Top banks are putting their submissions to the UK Treasury to run a potential £20bn sale of the nationalised part of Lloyds Bank. Banks have until Monday to make their pitch to handle the sell-off of the government's 39% holding in Lloyds, with the sale of RBS, which is 81% owned by the taxpayer, to come later.
The sale method has not been decided. On Friday, BBC business editor Robert Peston said approaches had come in from some countries' sovereign wealth funds.
He said private-equity businesses had also shown interest in buying around 10% of Lloyds, either just before or simultaneous with a more conventional placing of shares with investment institutions,.
The Sunday Times reported that Temasek, the Singapore government's investment arm, is willing to buy 10% of Lloyds' shares for £4.5bn.
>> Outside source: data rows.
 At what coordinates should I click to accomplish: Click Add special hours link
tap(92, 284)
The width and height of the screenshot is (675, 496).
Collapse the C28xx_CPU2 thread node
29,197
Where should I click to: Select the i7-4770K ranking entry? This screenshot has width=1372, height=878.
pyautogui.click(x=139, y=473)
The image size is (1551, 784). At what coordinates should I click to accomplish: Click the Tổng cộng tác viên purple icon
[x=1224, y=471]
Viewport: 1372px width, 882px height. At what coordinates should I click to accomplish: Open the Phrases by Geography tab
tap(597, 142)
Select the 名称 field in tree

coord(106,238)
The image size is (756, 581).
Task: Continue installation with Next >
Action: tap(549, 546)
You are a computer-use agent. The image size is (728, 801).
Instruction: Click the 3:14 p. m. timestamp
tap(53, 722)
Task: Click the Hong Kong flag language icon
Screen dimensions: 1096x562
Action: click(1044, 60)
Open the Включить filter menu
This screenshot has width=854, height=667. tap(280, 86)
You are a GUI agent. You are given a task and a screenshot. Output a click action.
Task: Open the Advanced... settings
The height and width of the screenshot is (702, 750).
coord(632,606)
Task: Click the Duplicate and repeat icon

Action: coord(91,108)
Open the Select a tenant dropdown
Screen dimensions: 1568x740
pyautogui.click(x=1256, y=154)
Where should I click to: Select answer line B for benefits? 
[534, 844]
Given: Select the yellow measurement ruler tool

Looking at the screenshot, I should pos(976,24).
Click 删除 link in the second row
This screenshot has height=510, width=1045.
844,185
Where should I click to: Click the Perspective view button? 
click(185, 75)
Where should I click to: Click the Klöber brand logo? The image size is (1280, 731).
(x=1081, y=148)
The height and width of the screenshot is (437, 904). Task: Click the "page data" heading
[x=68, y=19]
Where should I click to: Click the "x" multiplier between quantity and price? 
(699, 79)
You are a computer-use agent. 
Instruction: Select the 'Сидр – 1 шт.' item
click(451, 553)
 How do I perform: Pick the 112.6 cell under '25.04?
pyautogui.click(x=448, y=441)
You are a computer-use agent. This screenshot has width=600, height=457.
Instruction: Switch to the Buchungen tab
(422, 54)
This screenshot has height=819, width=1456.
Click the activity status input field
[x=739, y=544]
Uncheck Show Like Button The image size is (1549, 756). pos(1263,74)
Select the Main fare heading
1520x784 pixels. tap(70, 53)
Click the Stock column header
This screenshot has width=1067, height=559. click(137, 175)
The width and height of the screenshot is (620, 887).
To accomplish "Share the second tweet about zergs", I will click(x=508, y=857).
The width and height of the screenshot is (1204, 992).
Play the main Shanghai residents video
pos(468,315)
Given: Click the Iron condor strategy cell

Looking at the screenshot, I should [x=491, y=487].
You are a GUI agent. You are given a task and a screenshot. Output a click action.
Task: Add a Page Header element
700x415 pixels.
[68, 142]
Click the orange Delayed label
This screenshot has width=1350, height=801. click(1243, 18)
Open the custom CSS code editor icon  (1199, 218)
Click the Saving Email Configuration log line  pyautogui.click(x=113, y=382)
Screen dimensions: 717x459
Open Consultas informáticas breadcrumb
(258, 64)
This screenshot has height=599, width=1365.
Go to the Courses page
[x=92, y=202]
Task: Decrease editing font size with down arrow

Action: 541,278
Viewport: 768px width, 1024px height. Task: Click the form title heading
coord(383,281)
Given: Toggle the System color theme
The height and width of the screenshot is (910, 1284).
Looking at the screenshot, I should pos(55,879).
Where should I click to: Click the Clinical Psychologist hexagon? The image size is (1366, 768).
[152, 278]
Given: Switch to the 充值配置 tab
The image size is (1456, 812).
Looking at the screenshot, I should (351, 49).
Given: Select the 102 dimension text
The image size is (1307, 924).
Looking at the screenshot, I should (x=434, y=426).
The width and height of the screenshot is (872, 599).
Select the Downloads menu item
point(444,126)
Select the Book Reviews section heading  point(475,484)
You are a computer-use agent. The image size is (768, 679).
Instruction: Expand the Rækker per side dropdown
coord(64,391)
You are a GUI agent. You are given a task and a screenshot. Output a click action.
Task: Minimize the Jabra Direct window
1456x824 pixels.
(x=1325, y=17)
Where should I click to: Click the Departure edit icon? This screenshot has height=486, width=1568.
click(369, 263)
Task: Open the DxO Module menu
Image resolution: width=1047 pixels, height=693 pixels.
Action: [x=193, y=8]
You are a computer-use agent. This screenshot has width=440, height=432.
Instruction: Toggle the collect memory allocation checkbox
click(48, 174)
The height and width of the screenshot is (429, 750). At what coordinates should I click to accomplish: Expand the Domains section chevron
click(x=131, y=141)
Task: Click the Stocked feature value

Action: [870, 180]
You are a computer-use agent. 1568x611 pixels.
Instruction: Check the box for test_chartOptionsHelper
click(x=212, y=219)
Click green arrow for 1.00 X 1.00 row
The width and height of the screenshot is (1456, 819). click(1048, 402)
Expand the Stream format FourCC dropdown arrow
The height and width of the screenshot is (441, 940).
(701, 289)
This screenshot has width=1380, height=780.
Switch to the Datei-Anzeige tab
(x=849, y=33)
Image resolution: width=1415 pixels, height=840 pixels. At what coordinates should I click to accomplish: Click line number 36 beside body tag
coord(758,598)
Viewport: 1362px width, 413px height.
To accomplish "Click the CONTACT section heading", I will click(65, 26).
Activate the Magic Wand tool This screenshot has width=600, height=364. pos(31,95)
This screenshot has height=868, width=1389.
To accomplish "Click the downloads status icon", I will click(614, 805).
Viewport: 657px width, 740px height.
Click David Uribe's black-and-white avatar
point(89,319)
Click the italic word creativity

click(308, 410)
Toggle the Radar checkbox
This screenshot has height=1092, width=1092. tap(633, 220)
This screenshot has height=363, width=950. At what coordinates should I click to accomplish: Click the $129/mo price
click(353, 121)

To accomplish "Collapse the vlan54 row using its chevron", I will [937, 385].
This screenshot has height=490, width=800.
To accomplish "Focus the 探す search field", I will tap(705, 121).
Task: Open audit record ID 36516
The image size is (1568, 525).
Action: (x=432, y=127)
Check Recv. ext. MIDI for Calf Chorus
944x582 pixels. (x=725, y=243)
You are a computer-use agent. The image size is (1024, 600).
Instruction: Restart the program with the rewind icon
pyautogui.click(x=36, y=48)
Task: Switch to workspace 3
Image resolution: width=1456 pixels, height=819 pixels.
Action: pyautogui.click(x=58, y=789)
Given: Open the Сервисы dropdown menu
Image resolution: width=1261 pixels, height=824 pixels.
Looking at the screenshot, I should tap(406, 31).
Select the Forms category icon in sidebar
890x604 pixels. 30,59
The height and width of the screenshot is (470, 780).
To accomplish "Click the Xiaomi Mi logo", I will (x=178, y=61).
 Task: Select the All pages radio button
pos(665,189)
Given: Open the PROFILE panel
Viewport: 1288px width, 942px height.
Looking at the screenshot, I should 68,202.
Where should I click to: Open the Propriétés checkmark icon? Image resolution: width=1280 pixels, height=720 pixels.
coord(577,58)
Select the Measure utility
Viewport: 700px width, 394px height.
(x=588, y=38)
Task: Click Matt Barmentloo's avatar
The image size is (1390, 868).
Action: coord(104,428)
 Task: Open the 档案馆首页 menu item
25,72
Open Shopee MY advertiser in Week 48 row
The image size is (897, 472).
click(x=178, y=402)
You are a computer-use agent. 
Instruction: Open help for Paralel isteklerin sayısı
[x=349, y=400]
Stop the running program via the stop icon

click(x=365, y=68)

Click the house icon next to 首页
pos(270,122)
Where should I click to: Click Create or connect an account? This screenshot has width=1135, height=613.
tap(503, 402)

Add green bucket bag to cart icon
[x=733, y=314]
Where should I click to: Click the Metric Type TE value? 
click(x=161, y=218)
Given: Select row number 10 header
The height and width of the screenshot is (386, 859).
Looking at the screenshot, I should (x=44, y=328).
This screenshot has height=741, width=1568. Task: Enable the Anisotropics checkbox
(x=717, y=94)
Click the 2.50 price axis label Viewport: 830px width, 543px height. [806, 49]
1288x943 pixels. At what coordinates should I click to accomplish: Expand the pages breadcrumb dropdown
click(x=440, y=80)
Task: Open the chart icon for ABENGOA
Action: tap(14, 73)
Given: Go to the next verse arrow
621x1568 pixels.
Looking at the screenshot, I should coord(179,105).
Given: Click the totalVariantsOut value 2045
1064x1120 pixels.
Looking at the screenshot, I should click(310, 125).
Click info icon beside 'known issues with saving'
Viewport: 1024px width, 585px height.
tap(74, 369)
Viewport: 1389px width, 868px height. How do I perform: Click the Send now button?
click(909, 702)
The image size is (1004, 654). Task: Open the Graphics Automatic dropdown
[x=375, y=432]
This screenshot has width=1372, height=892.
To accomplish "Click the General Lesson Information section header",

Temasek is a shareholder in rival UK-headquartered bank Standard Chartered.
While the method of sell-off is being considered, UK Financial Investments (UKFI), which manages the government's shares, will pick a shortlist of banks to handle it. Later, it will narrow down the field.
UKFI said in a statement that the move was merely planning formally for as and when a transaction takes place and was by no means an indication that something was imminent.
The Lloyds sale is expected to kick off with up to £5bn of the government's holding for sale with classic 1980-style privatisation, a direct sale of the shares to retail investors - unlikely.
One method may be to offer large blocks of shares to professional, institutional buyers, or even sovereign wealth or private equity funds.
The Reuters news agency said on Friday that the biggest names in international banking were eager to take part, although the fee income from the sale was likely to be modest when compared with usual commercial terms. It said banks would be keen to participate for the prestige, and mentioned HSBC, Barclays, UBS and Credit Suisse as likely to be among them.
In June, Chancellor George Osborne said the government was ready to start selling its Lloyds shares, which on Friday were trading at 64p, above the government's breakeven price of just above 61p. (BBC).